# Fragmento
________________

A los pocos días de haber experimentado ese provechoso contacto con la obra de Sotelo, tuve la oportunidad de visitar su estudio en la calle San Lázaro. Allí fue donde me percaté entonces de que todas aquellas particularidades de su producción artística, que había alcanzado a reconocer sin contratiempos en la percepción de un solo cuadro -multiplicadas, e incluso perfeccionadas en otras telas de mediano y gran formato que colmaban el espacio- constituían precisamente los motivos que podrán conectarlo con la tradición paisajística cubana, en una articulación de reverencia y forcejeo, de continuidad y ruptura.
En primera instancia, Lara prescinde del emplazamiento panorámico -a mi juicio ya viciado- en el que se colocan la mayoría de los paisajistas cubanos: no le interesa hacer énfasis en la representación abierta de un valle, de un conglomerado de mogotes, exaltar la majestuosidad de los campos cubanos o la suntuosidad de nuestros mares y costas. Prefiere adentrarse en la espesura, captarla desde sus ángulos más reservados, sobrecogedores, plasmar la sensación de acecho, de refugio o de confinamiento que puede haber en cualquiera de estos sitios. No en balde, la mayoría de sus composiciones describen casi siempre el mismo recorrido visual de abajo hacia arriba, o sea, del suelo terroso, enmarañado de raíces, hasta el cielo abierto, despejado…
El despliegue de un dibujo extremadamente sintético, de una pincelada suelta, espontánea, que a veces da la ilusión de querer pactar con lo abstracto, y el uso de una combinación equilibrada de azules, verdes y sepias, hacen todavía más conmovedores los contrastes. Aunque estos parecen ser solo rastros, impresiones de un ambiente natural que el artista pudo haber asimilado en un período específico de su vida y que ahora recrea a su antojo y hasta fricciona, aportándole nuevas alegorías personales.

________________

# Líneas proporcionadas
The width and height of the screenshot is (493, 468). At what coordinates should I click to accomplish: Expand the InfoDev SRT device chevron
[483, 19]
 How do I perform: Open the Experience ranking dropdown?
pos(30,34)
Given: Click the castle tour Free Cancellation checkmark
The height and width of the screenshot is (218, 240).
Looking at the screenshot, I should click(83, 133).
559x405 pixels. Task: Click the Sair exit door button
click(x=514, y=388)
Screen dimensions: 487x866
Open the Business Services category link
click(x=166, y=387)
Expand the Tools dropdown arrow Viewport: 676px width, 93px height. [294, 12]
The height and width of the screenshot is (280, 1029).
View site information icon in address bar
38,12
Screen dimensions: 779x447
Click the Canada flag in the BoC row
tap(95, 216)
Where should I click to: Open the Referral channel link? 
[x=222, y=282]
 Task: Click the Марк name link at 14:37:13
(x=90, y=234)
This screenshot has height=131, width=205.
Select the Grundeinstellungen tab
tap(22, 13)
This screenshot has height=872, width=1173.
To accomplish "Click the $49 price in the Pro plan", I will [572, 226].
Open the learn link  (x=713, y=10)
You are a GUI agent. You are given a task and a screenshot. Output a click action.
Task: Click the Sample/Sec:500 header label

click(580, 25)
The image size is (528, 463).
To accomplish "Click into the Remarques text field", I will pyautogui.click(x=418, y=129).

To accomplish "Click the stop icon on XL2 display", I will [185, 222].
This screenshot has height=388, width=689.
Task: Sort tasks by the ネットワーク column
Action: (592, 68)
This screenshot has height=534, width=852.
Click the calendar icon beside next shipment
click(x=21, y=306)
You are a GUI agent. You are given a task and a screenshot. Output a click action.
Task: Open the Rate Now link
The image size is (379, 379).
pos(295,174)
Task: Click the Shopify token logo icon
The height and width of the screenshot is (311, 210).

________________

# Descripción de tarea
Repite textualmente la parte del fragmento sobre la obra de Sotelo, comenzando en "A los pocos" y terminando en "continuidad y ruptura.". Las líneas no guardan ninguna relación con el fragmento.

# Respuesta esperada
A los pocos días de haber experimentado ese provechoso contacto con la obra de Sotelo, tuve la oportunidad de visitar su estudio en la calle San Lázaro. Allí fue donde me percaté entonces de que todas aquellas particularidades de su producción artística, que había alcanzado a reconocer sin contratiempos en la percepción de un solo cuadro -multiplicadas, e incluso perfeccionadas en otras telas de mediano y gran formato que colmaban el espacio- constituían precisamente los motivos que podrán conectarlo con la tradición paisajística cubana, en una articulación de reverencia y forcejeo, de continuidad y ruptura.